OPDRACHT 1: Schrijf uit het paginafragment het stuk over dat begint bij de woorden met "Conclusie: ECLI:NL:PHR:2004:AQ8921" en ophoudt bij "wederrechtelijk verkregen voordeel.", en wissel daarin "'s-Gravenhage" om voor "Den Haag".
OPDRACHT 2: Op welke datum heeft het gerechtshof volgens het paginafragment het openbaar ministerie niet-ontvankelijk verklaard?

PAGINAFRAGMENT:
HR, 21-09-2004, nr. 0040104P
ECLI:NL:HR:2004:AQ8921
- Instantie
Hoge Raad
- Datum
21-09-2004
- Zaaknummer
0040104P
- Conclusie
Mr Jörg
- LJN
AQ8921
- Vakgebied(en)
Internationaal publiekrecht / Mensenrechten
Strafrecht algemeen (V)
Strafprocesrecht (V)
- Brondocumenten en formele relaties
ECLI:NL:PHR:2004:AQ8921, Conclusie, Hoge Raad (Advocaat-Generaal), 21‑09‑2004
Arrest Hoge Raad: ECLI:NL:HR:2004:AQ8921
ECLI:NL:HR:2004:AQ8921, Uitspraak, Hoge Raad (Strafkamer), 21‑09‑2004; (Cassatie)
Conclusie: ECLI:NL:PHR:2004:AQ8921
- Vindplaatsen
Conclusie 21‑09‑2004
Mr Jörg
Partij(en)
Nr. 00401/04 P
Mr Jörg
Zitting 31 augustus 2004
Conclusie inzake:
[betrokkene]
1.
Het openbaar ministerie is door het gerechtshof te 's-Gravenhage bij arrest van 3 november 2003 niet-ontvankelijk verklaard in zijn vordering tot ontneming van wederrechtelijk verkregen voordeel.
2.
Tegen deze uitspraak heeft de advocaat-generaal bij het hof cassatieberoep ingesteld. Deze heeft bij schriftuur een middel van cassatie voorgesteld.
3.
Het middel klaagt - onder verwijzing naar onder meer HR 11 juni 2002, NJ 2002, 582 - dat het hof ten onrechte heeft geoordeeld dat het openbaar ministerie niet-ontvankelijk is in zijn vordering tot ontneming van wederrechtelijk verkregen voordeel wegens overschrijding van de redelijke termijn als bedoeld in art. 6 EVRM, althans dat dit oordeel onvoldoende is gemotiveerd.
4.

OPGEHAALDE ITEMS:

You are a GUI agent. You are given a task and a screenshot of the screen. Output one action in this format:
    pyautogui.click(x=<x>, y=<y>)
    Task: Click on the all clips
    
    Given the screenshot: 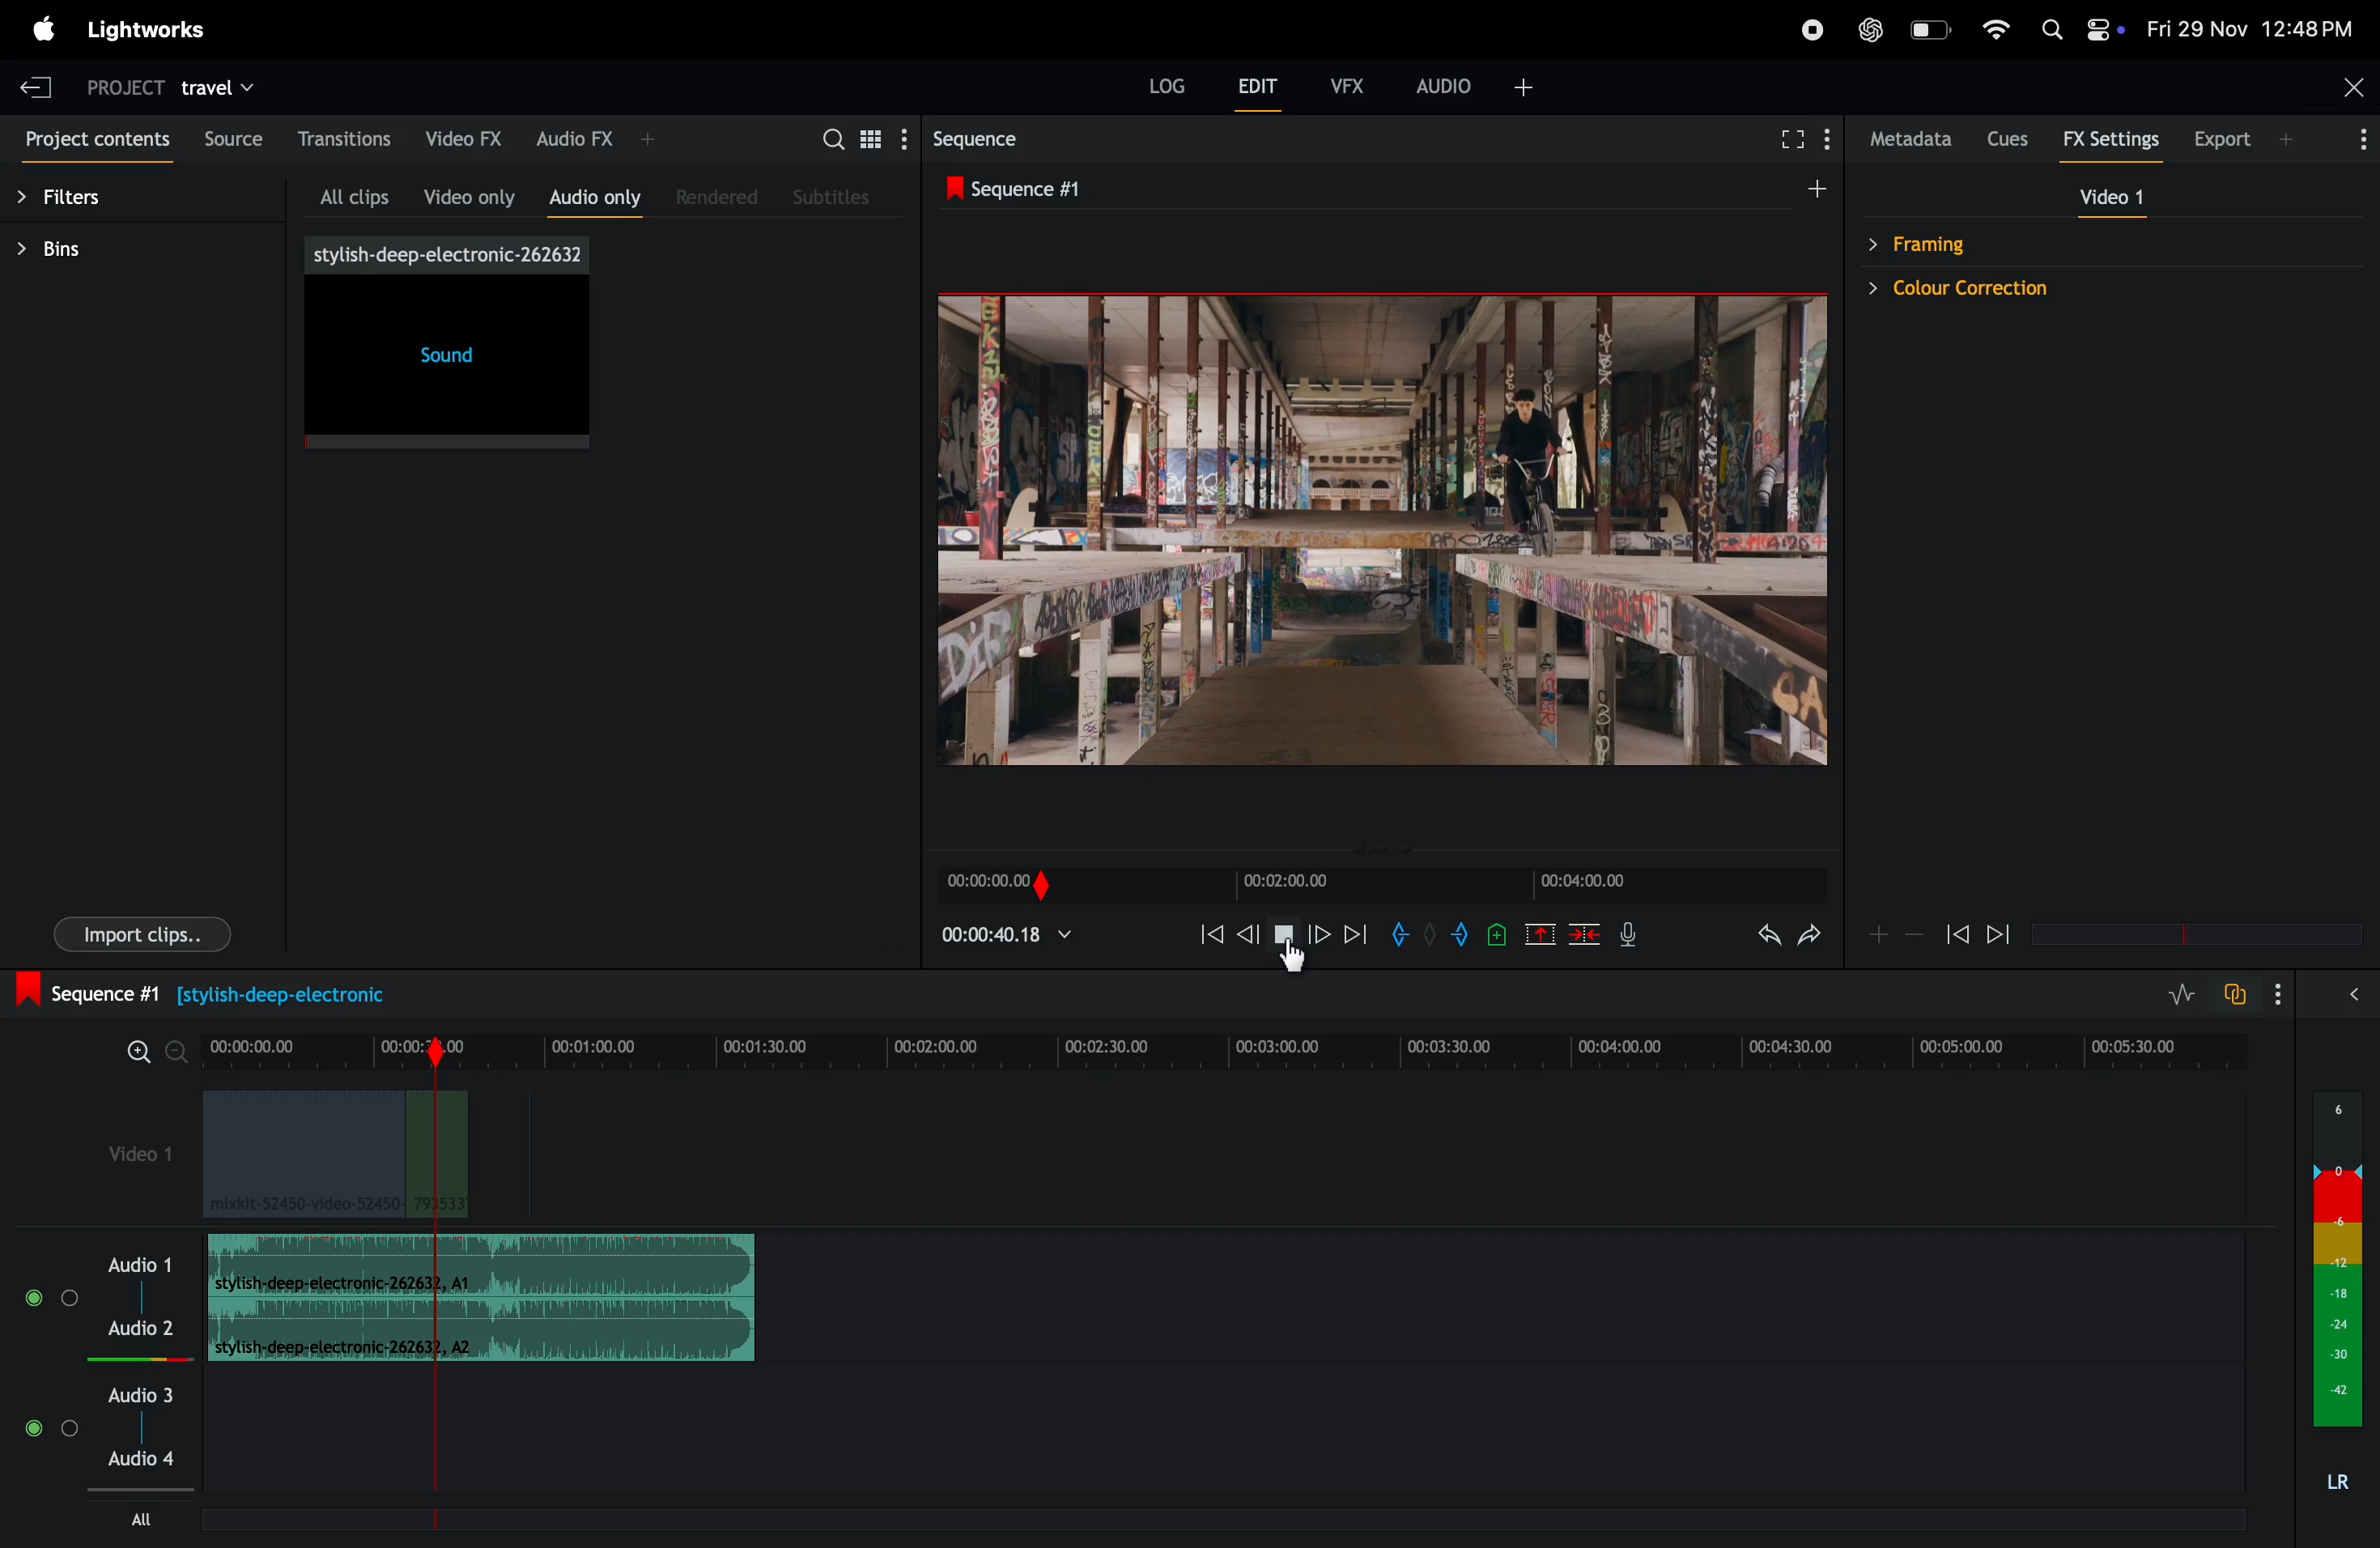 What is the action you would take?
    pyautogui.click(x=355, y=192)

UITKOMST 1:
Conclusie: ECLI:NL:PHR:2004:AQ8921
- Vindplaatsen
Conclusie 21‑09‑2004
Mr Jörg
Partij(en)
Nr. 00401/04 P
Mr Jörg
Zitting 31 augustus 2004
Conclusie inzake:
[betrokkene]
1.
Het openbaar ministerie is door het gerechtshof te Den Haag bij arrest van 3 november 2003 niet-ontvankelijk verklaard in zijn vordering tot ontneming van wederrechtelijk verkregen voordeel.

UITKOMST 2: Op 3 november 2003.